From the first line of the material below to the line containing "Click the notifications", repeat every line exactly and add nothing.

-- Opening Marker --

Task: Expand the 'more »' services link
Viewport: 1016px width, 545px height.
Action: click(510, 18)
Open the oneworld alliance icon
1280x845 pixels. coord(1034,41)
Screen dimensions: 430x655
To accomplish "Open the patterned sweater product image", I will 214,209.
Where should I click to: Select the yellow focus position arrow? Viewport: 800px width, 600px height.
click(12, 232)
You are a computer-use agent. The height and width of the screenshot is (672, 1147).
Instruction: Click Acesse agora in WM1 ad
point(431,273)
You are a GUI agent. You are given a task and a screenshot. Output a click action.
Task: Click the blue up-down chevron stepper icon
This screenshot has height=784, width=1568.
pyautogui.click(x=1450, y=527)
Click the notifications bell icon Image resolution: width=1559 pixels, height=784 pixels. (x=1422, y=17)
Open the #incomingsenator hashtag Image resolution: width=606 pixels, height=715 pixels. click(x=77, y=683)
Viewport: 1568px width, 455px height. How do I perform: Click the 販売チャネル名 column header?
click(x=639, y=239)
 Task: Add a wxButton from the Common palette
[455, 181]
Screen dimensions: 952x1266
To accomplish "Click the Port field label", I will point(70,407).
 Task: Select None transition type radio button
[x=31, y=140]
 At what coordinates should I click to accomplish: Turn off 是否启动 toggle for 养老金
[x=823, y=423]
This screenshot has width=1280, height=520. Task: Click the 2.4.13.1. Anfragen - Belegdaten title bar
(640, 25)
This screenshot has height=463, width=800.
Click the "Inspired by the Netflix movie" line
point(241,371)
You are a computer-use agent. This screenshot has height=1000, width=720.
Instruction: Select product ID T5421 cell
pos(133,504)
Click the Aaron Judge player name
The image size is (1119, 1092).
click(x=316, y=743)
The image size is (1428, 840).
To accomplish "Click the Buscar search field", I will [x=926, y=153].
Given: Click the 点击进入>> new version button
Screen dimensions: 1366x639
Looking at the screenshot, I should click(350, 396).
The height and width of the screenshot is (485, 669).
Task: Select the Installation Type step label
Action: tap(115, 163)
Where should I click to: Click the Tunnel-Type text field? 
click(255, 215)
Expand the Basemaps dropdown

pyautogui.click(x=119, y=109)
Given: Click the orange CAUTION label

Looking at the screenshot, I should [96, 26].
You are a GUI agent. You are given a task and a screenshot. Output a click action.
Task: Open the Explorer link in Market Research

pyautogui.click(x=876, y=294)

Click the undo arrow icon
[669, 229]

-- Closing Marker --

• _RESPONSE_
Task: Expand the 'more »' services link
Viewport: 1016px width, 545px height.
Action: click(510, 18)
Open the oneworld alliance icon
1280x845 pixels. coord(1034,41)
Screen dimensions: 430x655
To accomplish "Open the patterned sweater product image", I will 214,209.
Where should I click to: Select the yellow focus position arrow? Viewport: 800px width, 600px height.
click(12, 232)
You are a computer-use agent. The height and width of the screenshot is (672, 1147).
Instruction: Click Acesse agora in WM1 ad
point(431,273)
You are a GUI agent. You are given a task and a screenshot. Output a click action.
Task: Click the blue up-down chevron stepper icon
This screenshot has height=784, width=1568.
pyautogui.click(x=1450, y=527)
Click the notifications bell icon Image resolution: width=1559 pixels, height=784 pixels. (x=1422, y=17)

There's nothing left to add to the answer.